__Required work__.
A. In the forum thread, where does the writer of the last post say the writer's boys got the worst bullying they ever got?
B. Rewrite everything in the forum thread from "I see bullies" down to "day to day.", putting "hit back" in place of "fight back".

Title: Re: Was Phoebe Prince Once a Bully?
Post by: Thor on August 20, 2010, 11:56:44 AM
Hell when I was a kid, we were told, to get over it when we got bullied.


When I was growing up, I was told to fight back or suffer the consequences.
Title: Re: Was Phoebe Prince Once a Bully?
Post by: Ptarmigan on August 20, 2010, 09:10:17 PM

When I was growing up, I was told to fight back or suffer the consequences.

I see bullies like Islamists, they only understand force.
Title: Re: Was Phoebe Prince Once a Bully?
Post by: vesta111 on August 21, 2010, 07:45:12 AM

When I was growing up, I was told to fight back or suffer the consequences.

The opposite here, I was told not to fight back as it would just make matters worse for me.

Kids and allot of adults just don't know when to hold or when to fold.

Now to the question of just how responsible are kids and adults for the actions of others we interact with day to day.

These 6 bully's had their reasons for being verbally mean to the little girl. Same as an Adult boss who bully's their workers. Parents that bully their children or kids that bully their parents, men that bully woman and woman that bully their men.

A fact of life bullying to get something what one may want or need.

There are the Passive bully's that find a way to bully by with holding their love or companionship, tears and a sad story, manipulation of others. There is a good reason why people cave in when given the silent treatment--passive bullying.

So how on earth were these 6 kids to know they were bullying a very unstable class mate.?

 The School it seems had no way to know this child was unstable to this point and the child's mother had not made any move to get her troubled child into counseling or therapy.  The mother had not gone to social services to complain about verbal assaults on her child, nor had the child complained to a favorite teacher for help.

This suicide was a tremendous shock to family, the school, and the mother.  The 6 class mates must have gone into shock as well especially when the law stepped in. The parents of the bully's I imagine are confused and bewildered at how their lives have been messed up by a child that called another child names and are said to have caused the death of that child.

I would think the 6 bully's have mental issuers of their own. We come full cycle 7 teenagers with mental problems and one comits suicide.

The worse bullying my boys ever got was in  military boot camp.  Some of the kids could not take it and had to come home, others found a way to excel.

__Given entries__.
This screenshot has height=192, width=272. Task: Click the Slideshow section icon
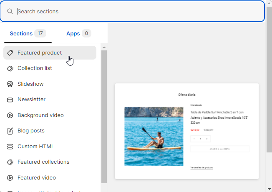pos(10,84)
---
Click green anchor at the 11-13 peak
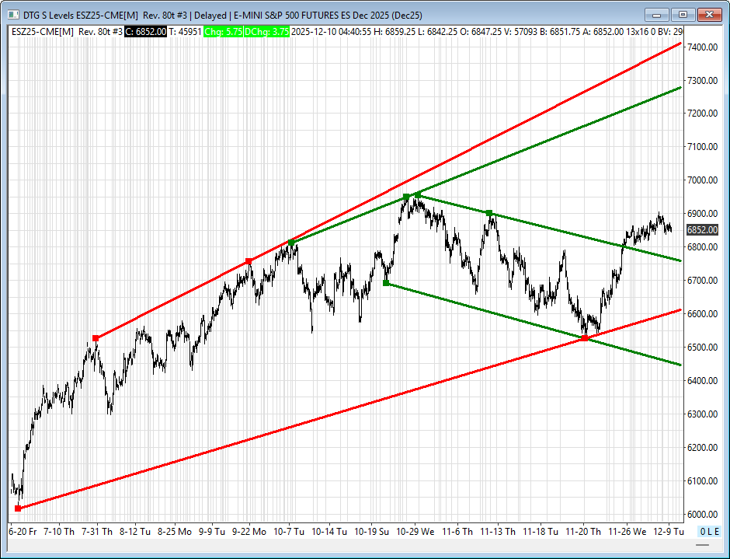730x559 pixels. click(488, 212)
==
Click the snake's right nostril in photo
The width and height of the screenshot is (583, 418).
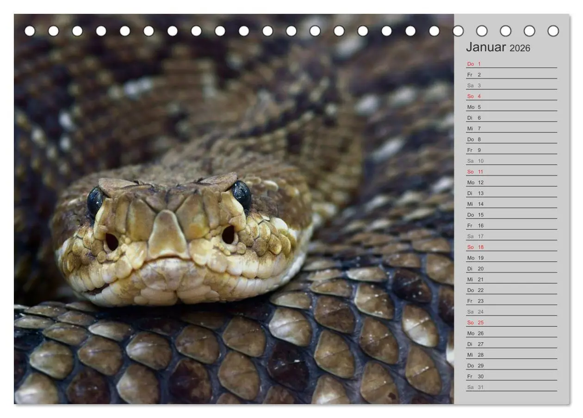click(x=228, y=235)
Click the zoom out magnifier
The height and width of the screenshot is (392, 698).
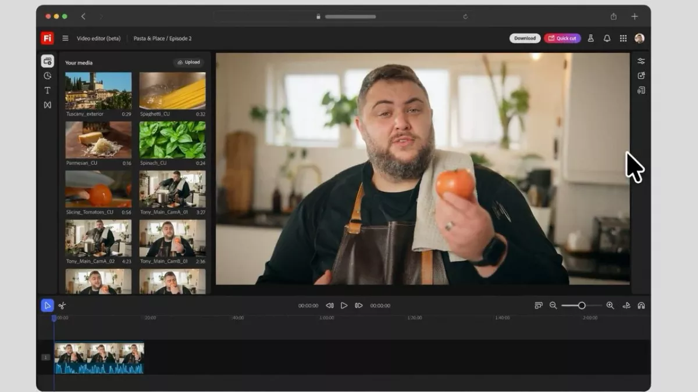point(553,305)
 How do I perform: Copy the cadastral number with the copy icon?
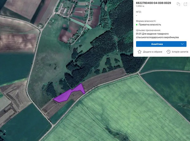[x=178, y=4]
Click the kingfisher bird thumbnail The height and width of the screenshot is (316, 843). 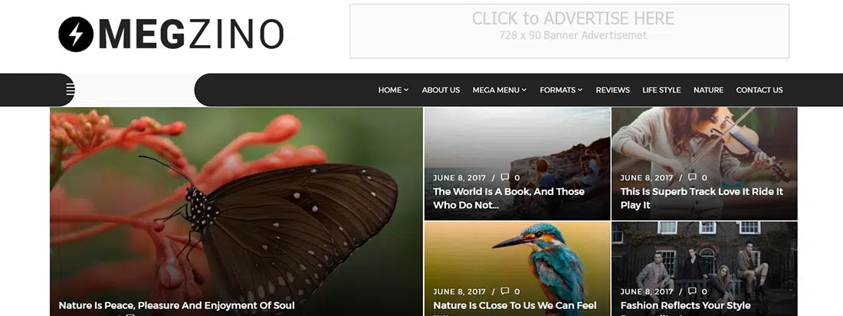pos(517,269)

__Responses__.
A. In military boot camp.

B.
I see bullies like Islamists, they only understand force.
Title: Re: Was Phoebe Prince Once a Bully?
Post by: vesta111 on August 21, 2010, 07:45:12 AM

When I was growing up, I was told to hit back or suffer the consequences.

The opposite here, I was told not to hit back as it would just make matters worse for me.

Kids and allot of adults just don't know when to hold or when to fold.

Now to the question of just how responsible are kids and adults for the actions of others we interact with day to day.